____ DATASET RECORDS
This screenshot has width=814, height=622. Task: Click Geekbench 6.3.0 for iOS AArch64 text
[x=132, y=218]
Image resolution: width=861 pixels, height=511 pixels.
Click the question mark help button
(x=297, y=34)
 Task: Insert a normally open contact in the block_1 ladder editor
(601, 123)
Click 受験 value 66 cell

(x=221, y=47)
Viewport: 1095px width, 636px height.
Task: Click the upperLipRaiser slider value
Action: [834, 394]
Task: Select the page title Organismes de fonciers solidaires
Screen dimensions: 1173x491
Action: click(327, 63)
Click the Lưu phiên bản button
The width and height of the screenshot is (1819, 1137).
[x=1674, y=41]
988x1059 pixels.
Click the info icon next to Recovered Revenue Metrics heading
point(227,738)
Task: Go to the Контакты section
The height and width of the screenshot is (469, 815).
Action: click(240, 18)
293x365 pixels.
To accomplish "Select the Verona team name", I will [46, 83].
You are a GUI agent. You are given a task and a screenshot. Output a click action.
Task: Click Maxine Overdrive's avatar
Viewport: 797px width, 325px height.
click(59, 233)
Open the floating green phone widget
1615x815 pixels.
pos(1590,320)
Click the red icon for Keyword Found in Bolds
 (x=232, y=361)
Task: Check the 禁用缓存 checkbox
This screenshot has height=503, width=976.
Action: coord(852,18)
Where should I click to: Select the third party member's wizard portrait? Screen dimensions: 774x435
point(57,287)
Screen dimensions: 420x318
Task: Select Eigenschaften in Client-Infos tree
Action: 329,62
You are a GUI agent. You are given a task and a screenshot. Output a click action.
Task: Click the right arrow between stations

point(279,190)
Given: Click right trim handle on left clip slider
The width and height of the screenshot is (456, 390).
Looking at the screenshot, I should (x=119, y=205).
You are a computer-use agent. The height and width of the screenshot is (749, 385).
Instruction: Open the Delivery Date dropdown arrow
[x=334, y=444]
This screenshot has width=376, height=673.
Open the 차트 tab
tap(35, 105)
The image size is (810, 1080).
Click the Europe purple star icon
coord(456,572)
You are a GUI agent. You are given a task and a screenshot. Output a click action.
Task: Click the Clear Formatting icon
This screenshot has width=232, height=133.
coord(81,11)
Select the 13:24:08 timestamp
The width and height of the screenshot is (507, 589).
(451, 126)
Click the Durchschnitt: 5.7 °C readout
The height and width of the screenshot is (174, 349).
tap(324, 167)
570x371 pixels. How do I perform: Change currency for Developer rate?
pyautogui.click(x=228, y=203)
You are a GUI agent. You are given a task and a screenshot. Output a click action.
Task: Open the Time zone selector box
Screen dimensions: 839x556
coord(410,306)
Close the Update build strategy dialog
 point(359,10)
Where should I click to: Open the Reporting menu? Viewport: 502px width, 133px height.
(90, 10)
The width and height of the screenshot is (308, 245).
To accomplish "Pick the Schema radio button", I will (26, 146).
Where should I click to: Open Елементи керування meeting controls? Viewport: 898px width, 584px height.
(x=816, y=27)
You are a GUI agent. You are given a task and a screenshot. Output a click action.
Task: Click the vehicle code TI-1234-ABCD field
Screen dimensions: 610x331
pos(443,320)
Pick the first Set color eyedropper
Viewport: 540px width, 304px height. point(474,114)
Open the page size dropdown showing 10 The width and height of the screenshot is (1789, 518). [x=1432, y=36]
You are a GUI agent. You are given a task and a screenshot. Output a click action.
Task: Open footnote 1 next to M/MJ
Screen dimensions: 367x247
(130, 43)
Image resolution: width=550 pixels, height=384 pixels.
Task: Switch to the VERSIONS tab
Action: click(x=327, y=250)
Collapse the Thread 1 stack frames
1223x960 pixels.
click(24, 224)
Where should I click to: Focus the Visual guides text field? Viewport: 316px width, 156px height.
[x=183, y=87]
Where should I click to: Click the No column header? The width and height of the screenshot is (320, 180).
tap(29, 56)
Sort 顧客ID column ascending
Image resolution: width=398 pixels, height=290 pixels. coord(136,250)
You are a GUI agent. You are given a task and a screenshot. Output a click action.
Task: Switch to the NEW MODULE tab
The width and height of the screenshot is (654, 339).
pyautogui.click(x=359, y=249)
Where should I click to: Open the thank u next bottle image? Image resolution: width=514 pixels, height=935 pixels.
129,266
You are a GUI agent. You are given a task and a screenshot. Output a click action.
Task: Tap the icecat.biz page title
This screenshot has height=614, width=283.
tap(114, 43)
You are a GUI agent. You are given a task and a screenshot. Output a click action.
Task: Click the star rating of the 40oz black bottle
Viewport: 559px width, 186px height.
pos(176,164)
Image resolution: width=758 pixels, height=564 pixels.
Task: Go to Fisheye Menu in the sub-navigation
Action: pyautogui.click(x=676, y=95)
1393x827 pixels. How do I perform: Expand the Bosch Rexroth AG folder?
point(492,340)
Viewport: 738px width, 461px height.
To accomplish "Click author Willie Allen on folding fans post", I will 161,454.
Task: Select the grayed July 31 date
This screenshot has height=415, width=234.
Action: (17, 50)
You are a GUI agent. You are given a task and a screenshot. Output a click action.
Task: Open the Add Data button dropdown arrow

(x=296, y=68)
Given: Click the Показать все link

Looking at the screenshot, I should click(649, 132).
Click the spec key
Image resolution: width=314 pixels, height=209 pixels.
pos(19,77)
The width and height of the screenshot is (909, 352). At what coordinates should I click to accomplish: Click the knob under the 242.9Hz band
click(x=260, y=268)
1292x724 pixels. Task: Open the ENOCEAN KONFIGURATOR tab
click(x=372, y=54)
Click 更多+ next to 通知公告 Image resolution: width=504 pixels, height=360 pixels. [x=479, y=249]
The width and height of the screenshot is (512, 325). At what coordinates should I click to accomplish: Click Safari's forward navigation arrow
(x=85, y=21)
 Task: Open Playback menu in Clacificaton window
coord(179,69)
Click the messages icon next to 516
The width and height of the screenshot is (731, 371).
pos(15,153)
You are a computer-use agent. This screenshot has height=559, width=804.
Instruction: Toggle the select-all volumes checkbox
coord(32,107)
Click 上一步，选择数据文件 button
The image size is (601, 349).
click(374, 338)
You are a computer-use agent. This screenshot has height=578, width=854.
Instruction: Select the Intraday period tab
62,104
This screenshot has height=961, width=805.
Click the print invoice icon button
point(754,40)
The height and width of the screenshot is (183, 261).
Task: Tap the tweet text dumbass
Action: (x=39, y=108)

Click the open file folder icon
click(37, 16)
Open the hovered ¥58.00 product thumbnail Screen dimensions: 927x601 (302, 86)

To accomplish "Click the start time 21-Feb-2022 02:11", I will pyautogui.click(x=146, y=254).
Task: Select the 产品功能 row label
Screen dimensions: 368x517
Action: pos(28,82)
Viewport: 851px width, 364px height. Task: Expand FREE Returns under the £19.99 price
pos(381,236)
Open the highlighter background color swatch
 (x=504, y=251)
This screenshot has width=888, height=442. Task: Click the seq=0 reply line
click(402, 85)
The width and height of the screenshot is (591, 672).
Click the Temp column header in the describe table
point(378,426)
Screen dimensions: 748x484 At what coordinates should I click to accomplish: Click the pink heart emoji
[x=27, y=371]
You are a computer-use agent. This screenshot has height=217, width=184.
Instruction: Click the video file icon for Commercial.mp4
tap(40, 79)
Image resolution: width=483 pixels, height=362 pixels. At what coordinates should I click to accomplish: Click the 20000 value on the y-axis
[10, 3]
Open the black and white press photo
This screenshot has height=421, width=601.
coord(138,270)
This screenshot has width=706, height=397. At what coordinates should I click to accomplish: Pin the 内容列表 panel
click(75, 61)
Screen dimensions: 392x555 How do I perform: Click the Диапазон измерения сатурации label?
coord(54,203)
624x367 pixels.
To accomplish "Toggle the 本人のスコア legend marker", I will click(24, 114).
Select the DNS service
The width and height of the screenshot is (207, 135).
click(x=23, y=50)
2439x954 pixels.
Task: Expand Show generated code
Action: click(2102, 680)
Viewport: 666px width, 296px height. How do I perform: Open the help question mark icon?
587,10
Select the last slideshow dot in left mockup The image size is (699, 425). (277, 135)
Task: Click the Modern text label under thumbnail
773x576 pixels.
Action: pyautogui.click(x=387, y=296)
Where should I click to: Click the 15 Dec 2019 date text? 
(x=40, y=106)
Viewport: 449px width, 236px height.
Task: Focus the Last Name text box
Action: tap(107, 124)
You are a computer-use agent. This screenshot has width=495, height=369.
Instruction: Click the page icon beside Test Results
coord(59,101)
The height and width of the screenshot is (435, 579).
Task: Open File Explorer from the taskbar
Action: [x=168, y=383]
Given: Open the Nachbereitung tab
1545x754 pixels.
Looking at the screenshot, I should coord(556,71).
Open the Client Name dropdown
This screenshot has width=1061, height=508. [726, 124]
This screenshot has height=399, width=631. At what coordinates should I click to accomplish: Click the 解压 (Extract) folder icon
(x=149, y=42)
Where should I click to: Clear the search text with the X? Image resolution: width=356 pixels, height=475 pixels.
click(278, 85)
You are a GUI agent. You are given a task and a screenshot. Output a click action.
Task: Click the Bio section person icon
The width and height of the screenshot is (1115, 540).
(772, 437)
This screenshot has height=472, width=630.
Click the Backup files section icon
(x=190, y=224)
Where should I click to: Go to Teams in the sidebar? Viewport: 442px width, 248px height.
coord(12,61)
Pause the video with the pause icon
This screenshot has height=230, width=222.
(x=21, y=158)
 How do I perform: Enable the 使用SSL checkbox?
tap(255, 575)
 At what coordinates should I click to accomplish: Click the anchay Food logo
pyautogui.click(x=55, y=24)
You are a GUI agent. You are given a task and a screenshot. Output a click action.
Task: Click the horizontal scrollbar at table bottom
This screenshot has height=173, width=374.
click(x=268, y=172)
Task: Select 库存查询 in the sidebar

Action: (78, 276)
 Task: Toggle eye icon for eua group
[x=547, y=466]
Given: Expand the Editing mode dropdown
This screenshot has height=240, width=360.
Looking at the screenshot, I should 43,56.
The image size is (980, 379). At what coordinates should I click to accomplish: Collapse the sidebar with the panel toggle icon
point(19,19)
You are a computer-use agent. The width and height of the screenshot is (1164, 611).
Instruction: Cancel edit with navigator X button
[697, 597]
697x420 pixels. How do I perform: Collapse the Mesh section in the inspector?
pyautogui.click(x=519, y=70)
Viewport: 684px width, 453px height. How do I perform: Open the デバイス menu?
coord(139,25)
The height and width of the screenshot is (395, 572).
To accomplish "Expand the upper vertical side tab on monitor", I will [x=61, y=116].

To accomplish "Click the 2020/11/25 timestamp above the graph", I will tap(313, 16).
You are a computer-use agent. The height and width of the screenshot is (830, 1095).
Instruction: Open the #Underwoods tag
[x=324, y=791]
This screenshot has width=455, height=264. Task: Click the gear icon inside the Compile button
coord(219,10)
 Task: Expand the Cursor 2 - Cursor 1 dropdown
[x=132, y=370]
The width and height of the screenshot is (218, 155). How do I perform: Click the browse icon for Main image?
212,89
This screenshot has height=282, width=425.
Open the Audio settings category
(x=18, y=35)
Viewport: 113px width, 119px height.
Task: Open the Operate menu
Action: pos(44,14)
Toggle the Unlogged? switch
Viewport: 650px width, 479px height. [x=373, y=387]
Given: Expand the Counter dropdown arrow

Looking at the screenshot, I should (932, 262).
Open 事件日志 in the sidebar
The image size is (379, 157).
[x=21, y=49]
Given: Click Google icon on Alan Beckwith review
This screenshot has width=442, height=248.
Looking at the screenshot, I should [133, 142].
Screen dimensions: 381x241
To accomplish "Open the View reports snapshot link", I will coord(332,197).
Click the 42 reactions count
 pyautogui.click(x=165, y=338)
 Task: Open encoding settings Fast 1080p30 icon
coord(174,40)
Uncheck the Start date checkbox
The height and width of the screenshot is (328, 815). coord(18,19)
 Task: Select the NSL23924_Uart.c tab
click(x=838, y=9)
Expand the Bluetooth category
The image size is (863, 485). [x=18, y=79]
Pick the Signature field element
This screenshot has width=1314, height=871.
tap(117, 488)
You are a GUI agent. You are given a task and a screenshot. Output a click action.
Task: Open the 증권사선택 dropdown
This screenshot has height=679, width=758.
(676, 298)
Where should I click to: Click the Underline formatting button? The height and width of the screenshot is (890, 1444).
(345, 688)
________
## EXERCISE PROMPT
Please copy the data word for word, from the line with "Task: Select the 产品功能 row label" through the line with "click(402, 85)", including both of those lines.

## SOLUTION BELOW
Task: Select the 产品功能 row label
Screen dimensions: 368x517
Action: pos(28,82)
Viewport: 851px width, 364px height. Task: Expand FREE Returns under the £19.99 price
pos(381,236)
Open the highlighter background color swatch
 (x=504, y=251)
This screenshot has width=888, height=442. Task: Click the seq=0 reply line
click(402, 85)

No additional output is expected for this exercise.